To do:
**A)** From the passage on mortgage interest tax relief, repeat word for word the stretch from "The relief, which" through "his/her sole or main residence.".
**B)** List every euro amount that appears in the passage on mortgage interest tax relief.

Text passage:
**********

Mortgage Interest Tax Relief

Section 244 of the Taxes Consolidated Act 1997 provides for tax relief in respect of interest paid on qualifying loans taken out to purchase, repair or improve a property that is used as a sole or main residence.

The relief, which is due to end in 2017, is available in respect of all qualifying home loans taken out between 1 January 2004 and 31 December 2012.

Persons that purchased their home within this specified date range are entitled to a 30% rate of relief on interest paid up to an interest ceiling of €20,000 if married/widowed and €10,000 if single, for the first seven years. Thereafter, the ceiling reduces for the remaining years to a maximum of €6,000 if married/widowed and €3,000 if single.

Revenue has informed me that the person would initially have been entitled to the relief at the 30% rate with effect from 1 January 2008 through to 31 December 2014. However the entitlement would have been discontinued from the time the person started to rent the property out because it no longer served as his/her sole or main residence.

If the person subsequently returned to live in the property as his/her sole or main residence, then he/she should reapply for mortgage interest relief.

**********

Records:
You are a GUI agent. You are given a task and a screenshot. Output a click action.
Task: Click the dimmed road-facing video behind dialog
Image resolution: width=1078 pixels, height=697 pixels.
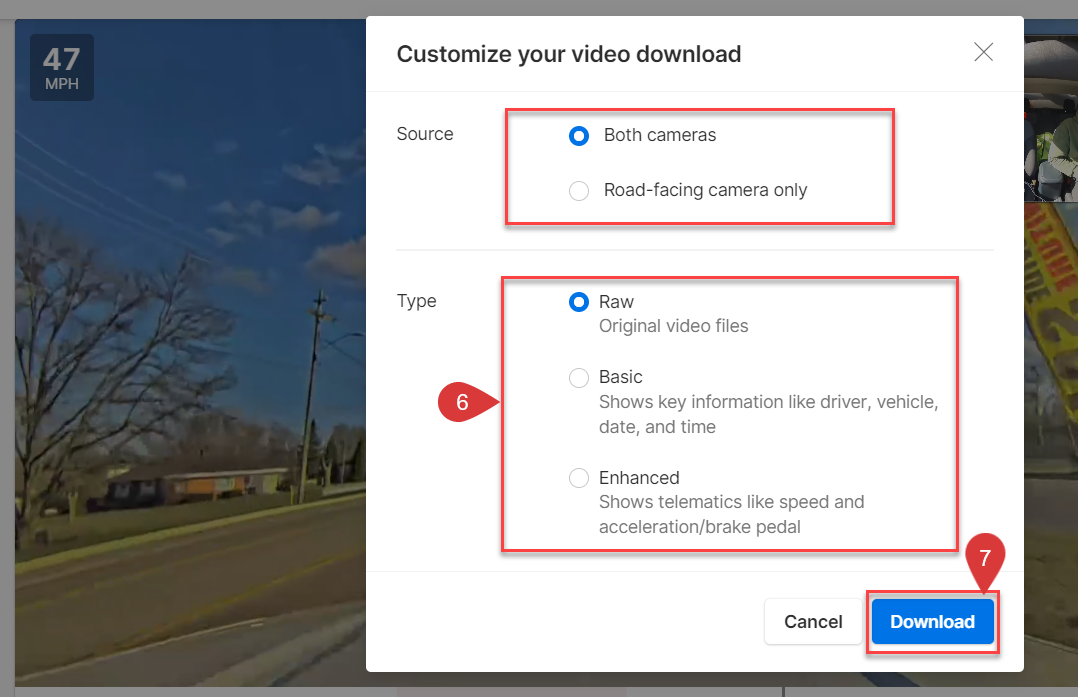tap(190, 400)
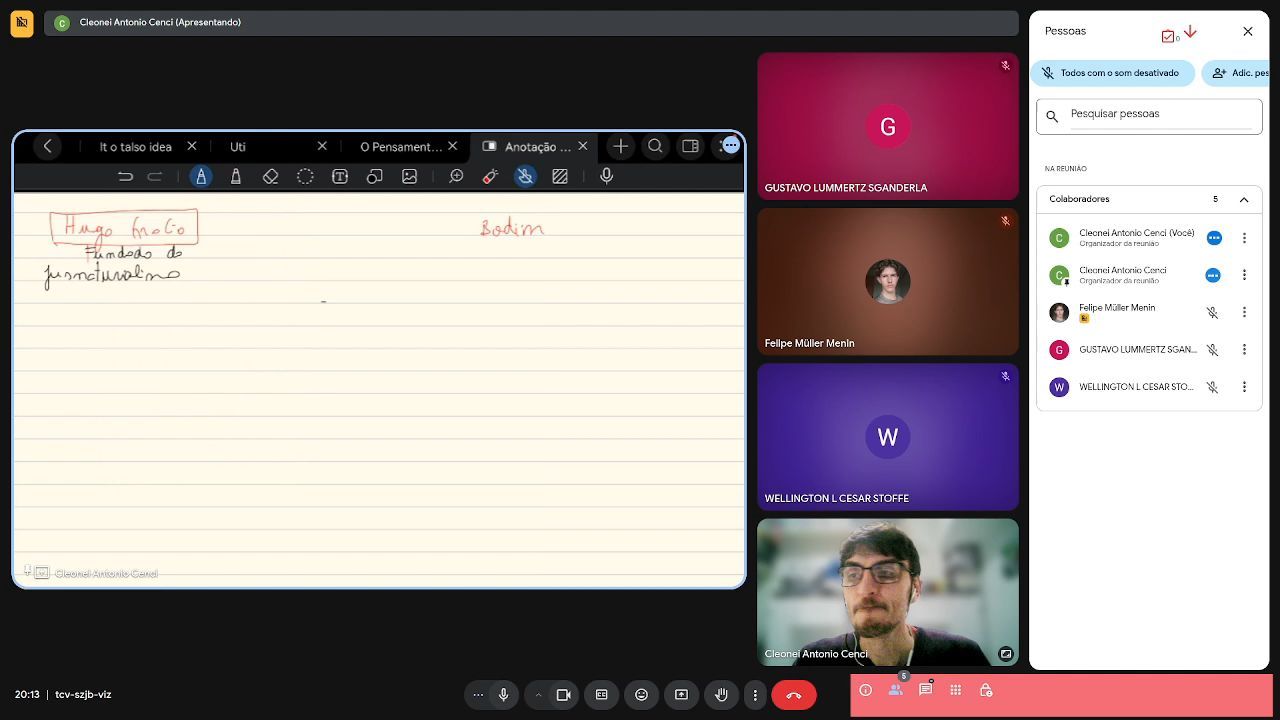Select the eraser tool in note toolbar
Viewport: 1280px width, 720px height.
[270, 176]
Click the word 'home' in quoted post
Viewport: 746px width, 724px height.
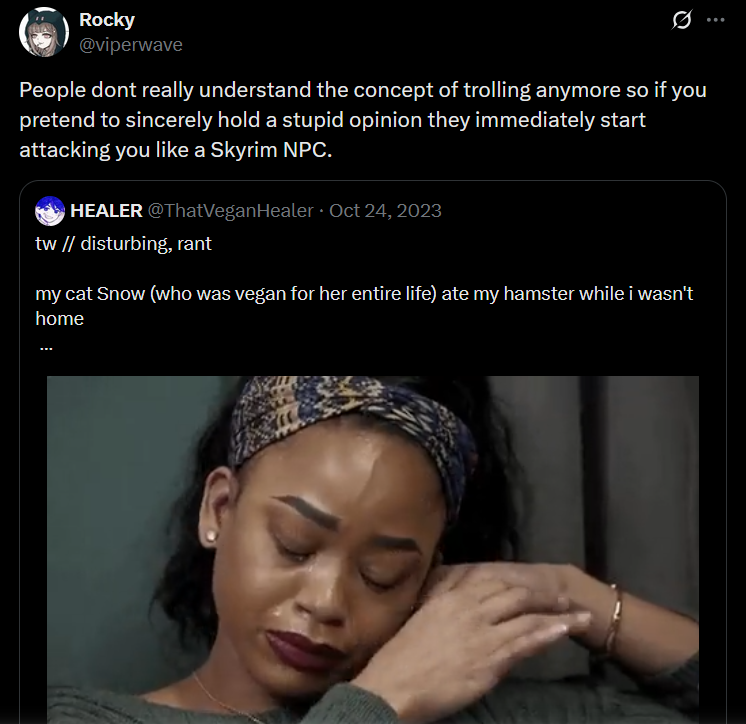click(59, 319)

**********

The answers:
**A)**
The relief, which is due to end in 2017, is available in respect of all qualifying home loans taken out between 1 January 2004 and 31 December 2012.

Persons that purchased their home within this specified date range are entitled to a 30% rate of relief on interest paid up to an interest ceiling of €20,000 if married/widowed and €10,000 if single, for the first seven years. Thereafter, the ceiling reduces for the remaining years to a maximum of €6,000 if married/widowed and €3,000 if single.

Revenue has informed me that the person would initially have been entitled to the relief at the 30% rate with effect from 1 January 2008 through to 31 December 2014. However the entitlement would have been discontinued from the time the person started to rent the property out because it no longer served as his/her sole or main residence.

**B)**
€20,000
€10,000
€6,000
€3,000